I beni ottenuti come risarcimento di un danno patito (pensione di invalidità, indennizzi assicurativi);

I beni acquistati con il ricavato della vendita di uno dei beni di cui sopra.

SEPARAZIONE DEI BENI

Il regime di separazione dei beni permette a ciascuno dei coniugi di avere una propria indipendente posizione patrimoniale, cioè ciascuno di essi conserva la proprietà esclusiva dei beni da lui acquistati durante il matrimonio (oltre a quelli che aveva prima naturalmente).

Ciascuno dei coniugi gode i frutti ed ha l’amministrazione dei beni di cui è titolare.

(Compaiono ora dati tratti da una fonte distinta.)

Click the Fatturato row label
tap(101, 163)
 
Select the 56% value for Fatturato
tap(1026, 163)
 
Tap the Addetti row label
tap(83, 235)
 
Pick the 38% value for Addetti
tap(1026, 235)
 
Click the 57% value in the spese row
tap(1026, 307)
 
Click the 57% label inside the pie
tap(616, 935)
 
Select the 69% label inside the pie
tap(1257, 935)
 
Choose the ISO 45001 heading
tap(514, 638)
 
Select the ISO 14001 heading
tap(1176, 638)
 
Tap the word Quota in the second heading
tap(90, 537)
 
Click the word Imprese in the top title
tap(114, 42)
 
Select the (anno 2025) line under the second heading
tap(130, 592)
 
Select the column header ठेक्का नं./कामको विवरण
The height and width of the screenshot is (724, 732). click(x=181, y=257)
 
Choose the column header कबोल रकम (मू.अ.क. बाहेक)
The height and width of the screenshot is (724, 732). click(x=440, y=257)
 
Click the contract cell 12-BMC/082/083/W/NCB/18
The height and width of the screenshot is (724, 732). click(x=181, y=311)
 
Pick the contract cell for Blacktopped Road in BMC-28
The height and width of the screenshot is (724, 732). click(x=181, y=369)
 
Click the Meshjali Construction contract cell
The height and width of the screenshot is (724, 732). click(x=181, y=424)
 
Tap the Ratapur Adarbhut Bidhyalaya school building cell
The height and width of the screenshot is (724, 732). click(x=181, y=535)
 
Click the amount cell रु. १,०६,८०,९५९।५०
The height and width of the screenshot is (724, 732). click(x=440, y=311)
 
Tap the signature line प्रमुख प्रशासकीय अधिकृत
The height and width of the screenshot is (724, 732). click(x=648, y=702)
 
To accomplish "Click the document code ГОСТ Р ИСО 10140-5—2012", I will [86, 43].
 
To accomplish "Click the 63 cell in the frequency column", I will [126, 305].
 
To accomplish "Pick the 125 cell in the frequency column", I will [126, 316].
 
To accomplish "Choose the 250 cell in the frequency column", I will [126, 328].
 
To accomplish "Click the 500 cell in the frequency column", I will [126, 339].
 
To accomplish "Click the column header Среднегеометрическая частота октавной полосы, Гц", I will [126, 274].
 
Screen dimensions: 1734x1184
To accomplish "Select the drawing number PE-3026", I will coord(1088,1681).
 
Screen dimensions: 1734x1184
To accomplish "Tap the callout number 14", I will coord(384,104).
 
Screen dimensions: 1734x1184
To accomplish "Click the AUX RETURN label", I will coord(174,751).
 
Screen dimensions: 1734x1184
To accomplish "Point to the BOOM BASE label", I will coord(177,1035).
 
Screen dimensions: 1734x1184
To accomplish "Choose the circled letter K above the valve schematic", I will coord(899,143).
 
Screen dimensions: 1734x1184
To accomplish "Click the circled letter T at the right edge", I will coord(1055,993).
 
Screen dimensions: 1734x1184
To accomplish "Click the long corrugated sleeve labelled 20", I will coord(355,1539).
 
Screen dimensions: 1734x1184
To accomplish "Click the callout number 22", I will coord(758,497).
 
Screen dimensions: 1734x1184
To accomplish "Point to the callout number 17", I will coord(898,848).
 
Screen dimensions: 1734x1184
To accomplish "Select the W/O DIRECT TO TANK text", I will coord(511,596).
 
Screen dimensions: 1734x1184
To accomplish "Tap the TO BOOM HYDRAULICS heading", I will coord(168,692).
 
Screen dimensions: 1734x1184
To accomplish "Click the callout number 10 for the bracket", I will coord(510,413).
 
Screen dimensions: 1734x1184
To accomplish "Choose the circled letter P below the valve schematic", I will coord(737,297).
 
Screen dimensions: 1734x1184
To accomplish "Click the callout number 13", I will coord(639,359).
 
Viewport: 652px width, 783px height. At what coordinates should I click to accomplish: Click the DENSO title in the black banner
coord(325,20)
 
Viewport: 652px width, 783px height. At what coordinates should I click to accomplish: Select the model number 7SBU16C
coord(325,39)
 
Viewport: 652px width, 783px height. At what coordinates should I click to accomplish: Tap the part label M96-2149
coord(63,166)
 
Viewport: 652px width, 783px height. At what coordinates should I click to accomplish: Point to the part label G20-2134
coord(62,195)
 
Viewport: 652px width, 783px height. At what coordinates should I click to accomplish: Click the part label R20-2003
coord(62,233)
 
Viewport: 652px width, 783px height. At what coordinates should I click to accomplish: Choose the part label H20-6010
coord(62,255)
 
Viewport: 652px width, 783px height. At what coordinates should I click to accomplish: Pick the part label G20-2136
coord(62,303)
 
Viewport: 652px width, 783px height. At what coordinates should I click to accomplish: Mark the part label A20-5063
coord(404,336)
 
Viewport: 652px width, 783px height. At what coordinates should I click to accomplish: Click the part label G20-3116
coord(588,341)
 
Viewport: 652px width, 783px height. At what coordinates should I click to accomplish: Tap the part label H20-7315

Anche se i coniugi dispongono del proprio patrimonio come credono, entrambi sono tenuti a contribuire ai bisogni della famiglia, secondo le proprie sostanze e la propria capacità di lavoro, come pure hanno l’obbligo di provvedere al mantenimento ed all’istruzione della prole.

FONDO PATRIMONIALE

Il fondo patrimoniale viene costituito dai coniugi o da terzi, anche per testamento e consiste nel destinare determinati beni per i bisogni della famiglia.

In questo caso i beni diventano inalienabili, non ipotecabili e non vendibili senza il consenso preciso di entrambi i coniugi.

La differenza essenziale tra la comunione legale dei beni ed il fondo patrimoniale sta nel fatto che, in presenza di figli minori minorenni, l’alienazione dei beni costituenti il fondo patrimoniale può avvenire solo con l’autorizzazione del Giudice.

MODIFICA DI REGIME PATRIMONIALE

E’ prerogativa dei coniugi il poter modificare in qualsiasi momento il regime patrimoniale scelto in precedenza; ovvero passare dalla comunione legale dei beni alla separazione legale e viceversa.

In questo caso è necessario stipulare una convenzione pubblica davanti ad un notaio ed ottenere l’autorizzazione del Giudice competente.

Affinché la modifica di regime patrimoniale sia ritenuta valida anche da terzi è necessario far annotare tale modifica a margine dell’atto di matrimonio.